**DESCRIPTION OF THE TASK:**
Reproduce only the lines of the data starting with the line that contains "Given: Open the #新品驾到 # topic card title" and going on through the line that contains "Looking at the", changing "card title" to "card heading" and leaving all else as it stands.

**DATA PROVIDED:**
┌────────

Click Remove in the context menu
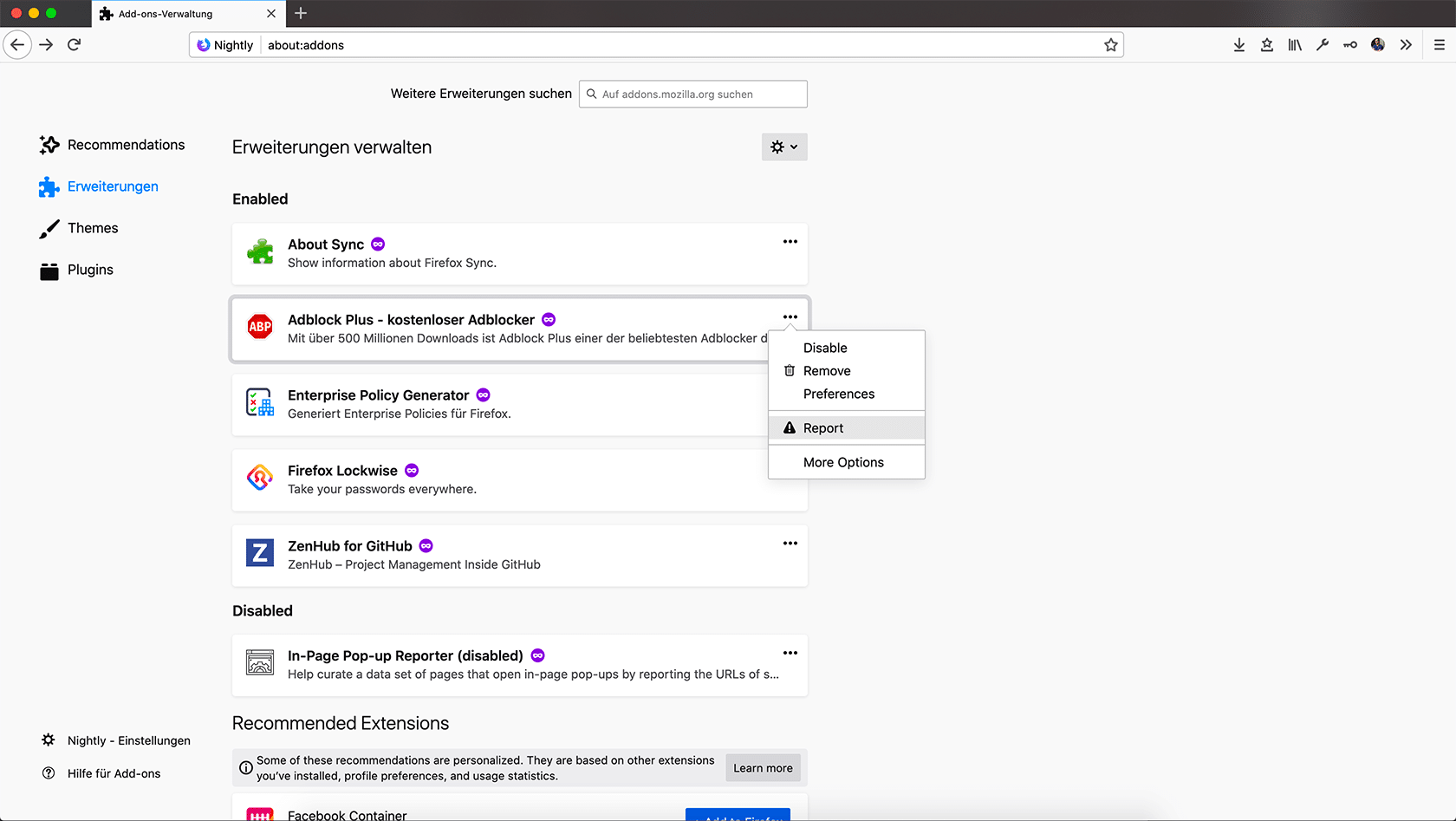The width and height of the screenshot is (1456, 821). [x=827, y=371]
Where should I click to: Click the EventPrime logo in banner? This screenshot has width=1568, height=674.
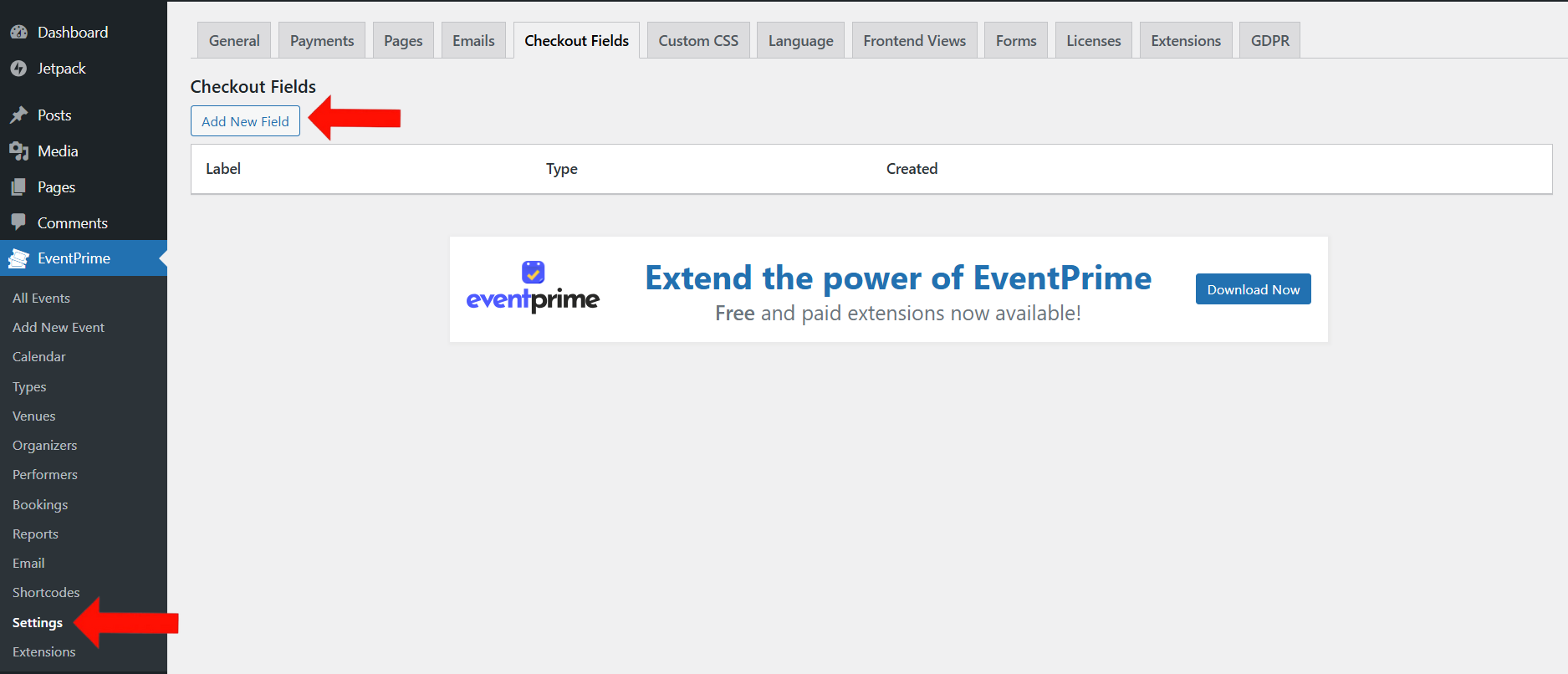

└────────
┌────────

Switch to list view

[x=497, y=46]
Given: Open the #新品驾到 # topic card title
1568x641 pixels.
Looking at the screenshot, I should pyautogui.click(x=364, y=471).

└────────

**SOLUTION TO THIS TASK:**
Given: Open the #新品驾到 # topic card heading
1568x641 pixels.
Looking at the screenshot, I should pyautogui.click(x=364, y=471).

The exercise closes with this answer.